Problem requirements
A verbatim copy of the data is wanted, minus any picture in it.

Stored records
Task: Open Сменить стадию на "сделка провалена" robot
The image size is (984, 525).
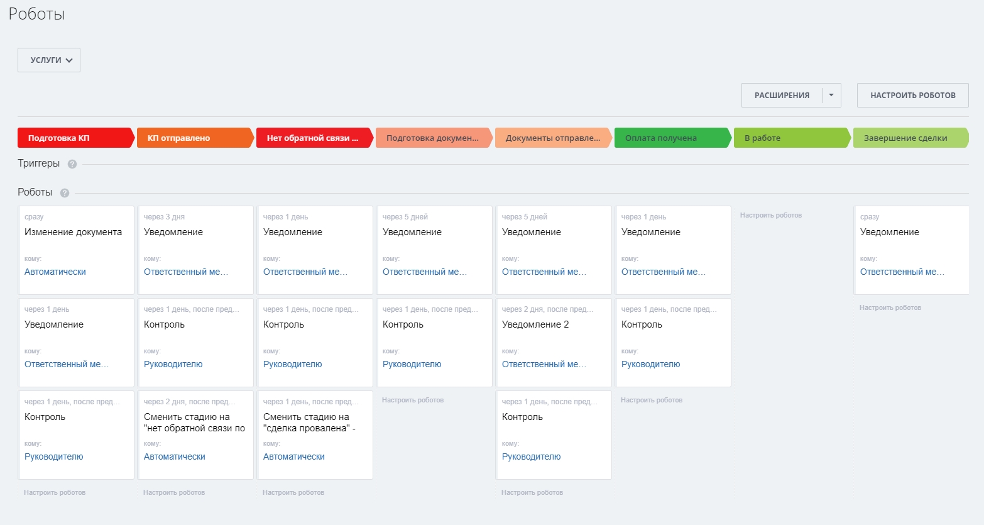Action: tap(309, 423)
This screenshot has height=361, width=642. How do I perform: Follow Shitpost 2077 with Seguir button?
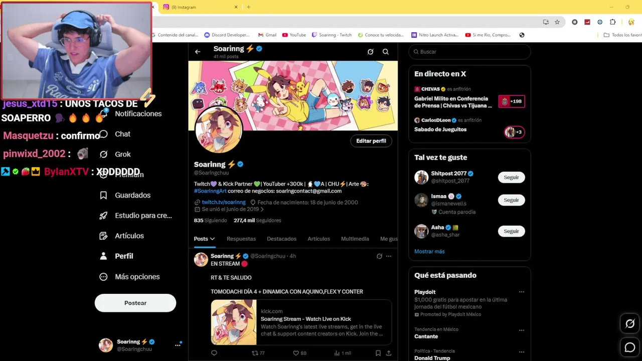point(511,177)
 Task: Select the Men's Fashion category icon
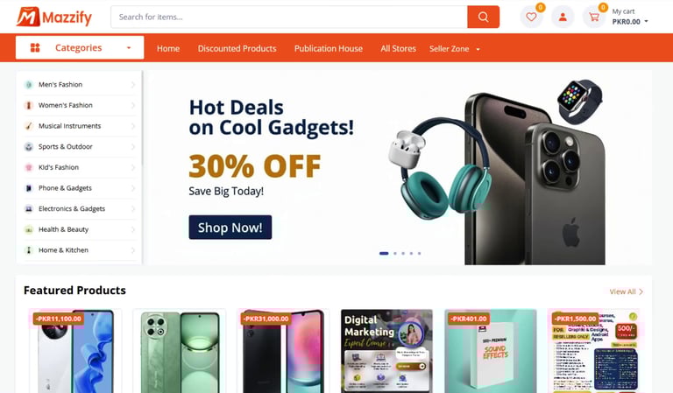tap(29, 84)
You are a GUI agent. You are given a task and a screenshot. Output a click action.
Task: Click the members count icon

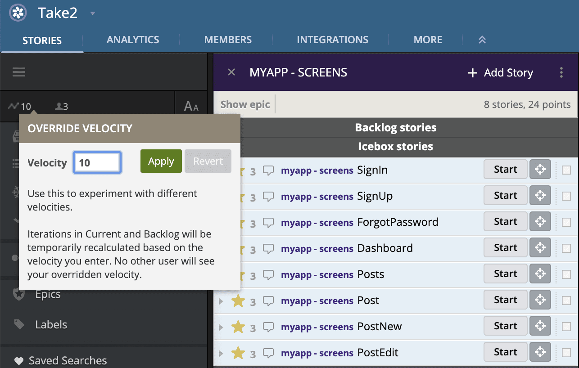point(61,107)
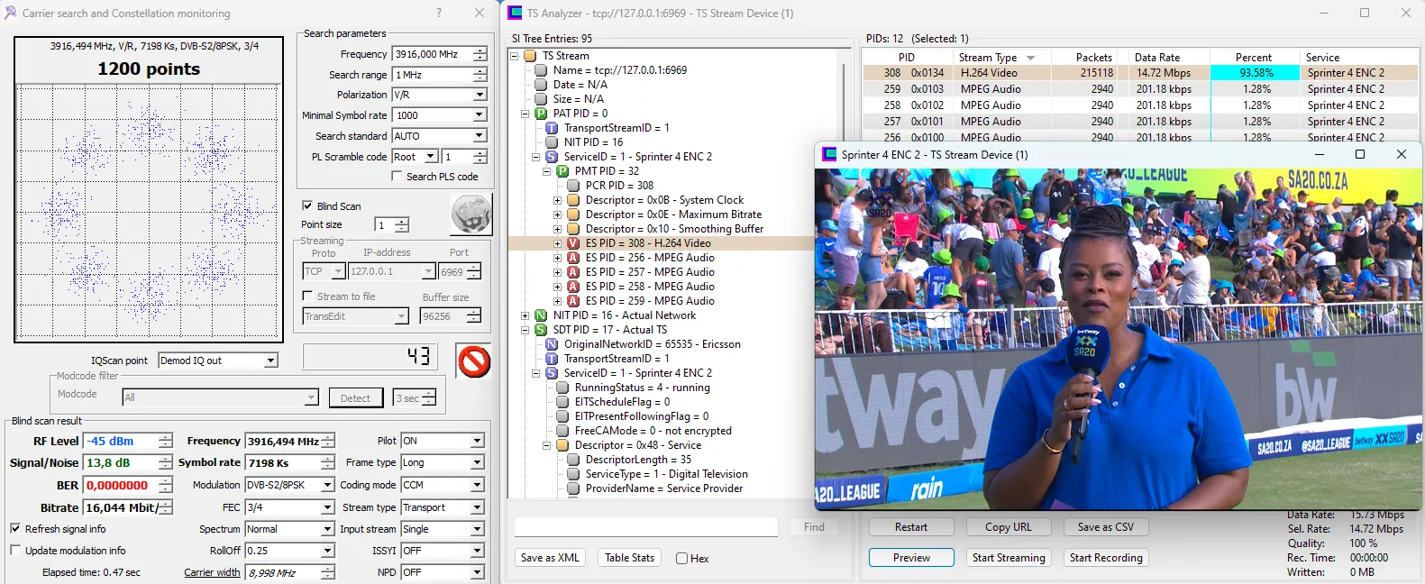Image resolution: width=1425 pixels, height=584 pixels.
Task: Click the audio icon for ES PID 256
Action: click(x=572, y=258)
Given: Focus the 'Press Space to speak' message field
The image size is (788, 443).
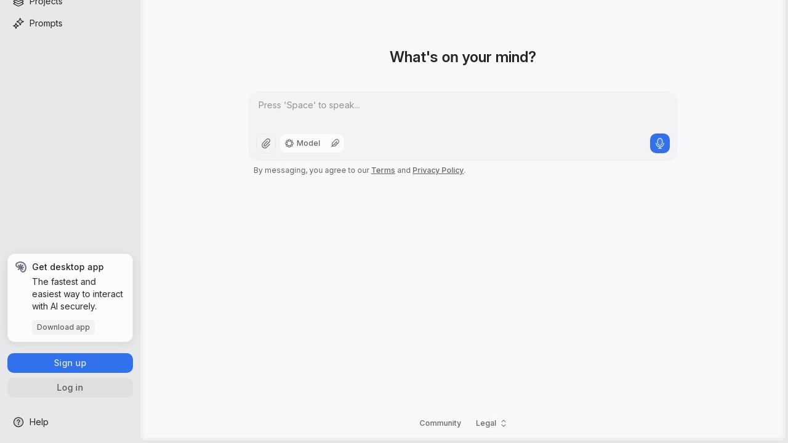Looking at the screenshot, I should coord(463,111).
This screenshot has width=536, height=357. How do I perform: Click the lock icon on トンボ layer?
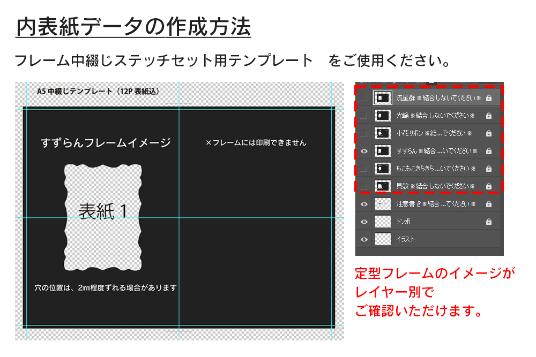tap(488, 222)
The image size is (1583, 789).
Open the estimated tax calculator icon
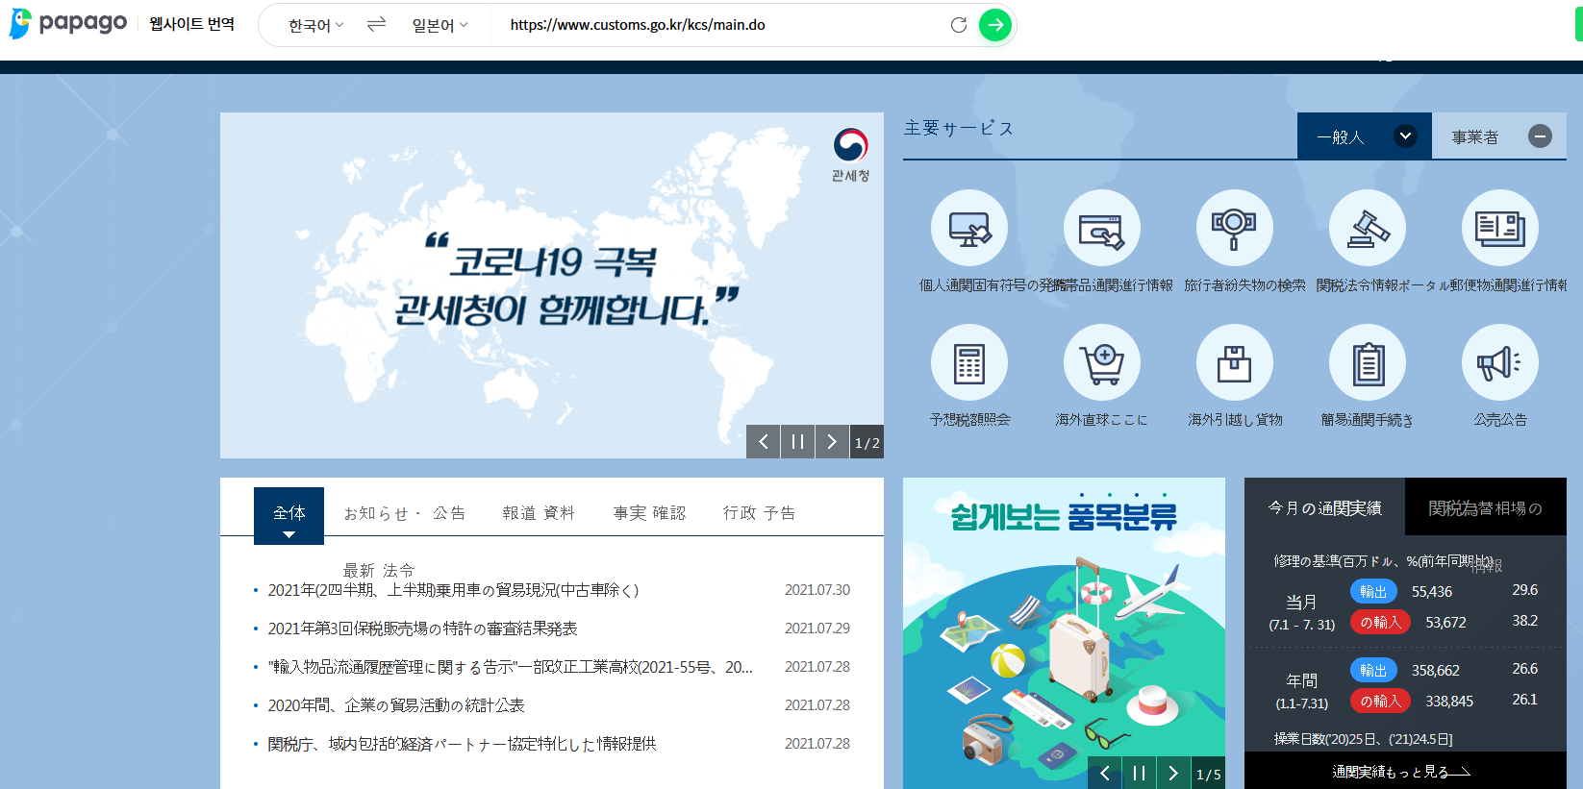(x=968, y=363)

Response to this exercise
Task: Open Сменить стадию на "сделка провалена" robot
The image size is (984, 525).
Action: tap(309, 423)
This screenshot has height=361, width=642. How do I perform: Follow Shitpost 2077 with Seguir button?
point(511,177)
 Task: Select the Men's Fashion category icon
tap(29, 84)
You are a GUI agent. You are given a task and a screenshot. Output a click action.
Task: Click the members count icon

point(61,107)
Image resolution: width=1425 pixels, height=584 pixels.
Task: Click the audio icon for ES PID 256
Action: click(x=572, y=258)
Given: Focus the 'Press Space to speak' message field
The image size is (788, 443).
Looking at the screenshot, I should coord(463,111).
This screenshot has width=536, height=357. How do I perform: Click the lock icon on トンボ layer?
tap(488, 222)
The image size is (1583, 789).
Open the estimated tax calculator icon
(x=968, y=363)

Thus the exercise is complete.